SET PROBLEM:
Pull out each line in the records below that contains the string "Task", and leave out all other lines.

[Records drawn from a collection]
---+---

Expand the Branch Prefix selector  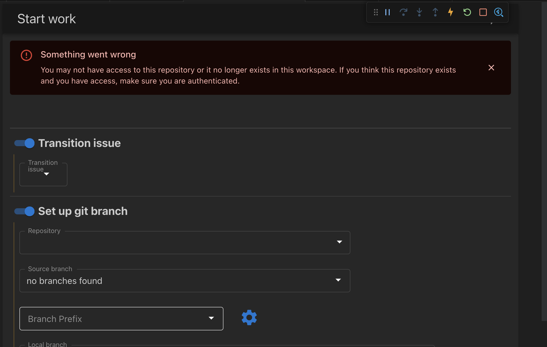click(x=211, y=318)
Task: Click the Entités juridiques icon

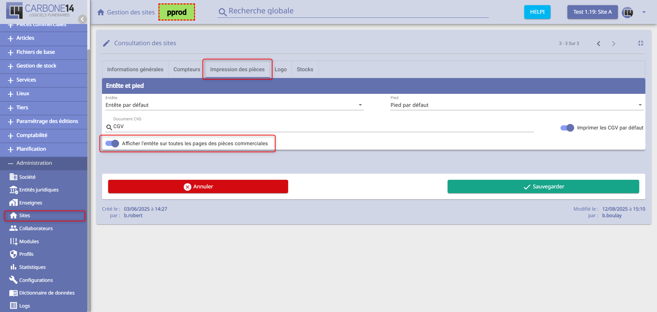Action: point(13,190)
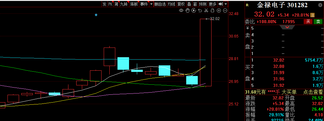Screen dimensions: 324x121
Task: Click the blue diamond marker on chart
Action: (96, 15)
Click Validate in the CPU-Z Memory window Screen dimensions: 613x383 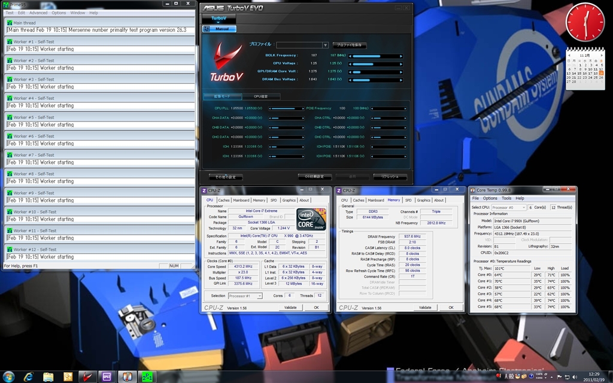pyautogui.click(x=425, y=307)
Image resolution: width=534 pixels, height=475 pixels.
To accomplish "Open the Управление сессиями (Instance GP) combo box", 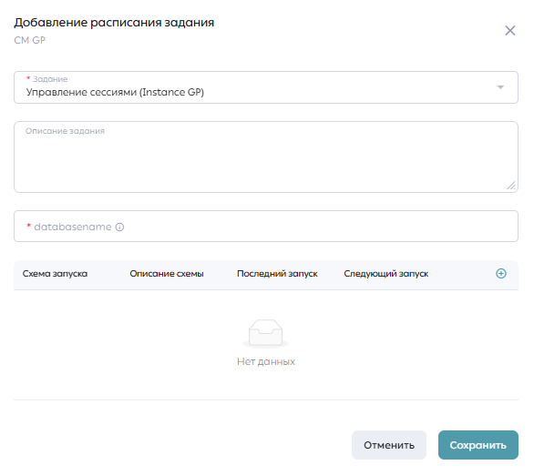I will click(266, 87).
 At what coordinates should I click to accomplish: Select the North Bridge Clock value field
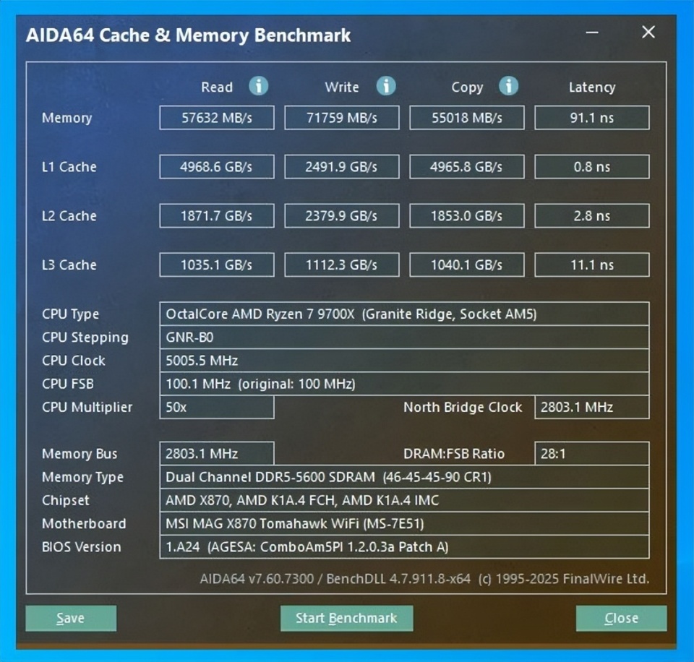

---+---

ANSWER TO THE EXERCISE:
Task: Click the Entités juridiques icon
Task: Click the blue diamond marker on chart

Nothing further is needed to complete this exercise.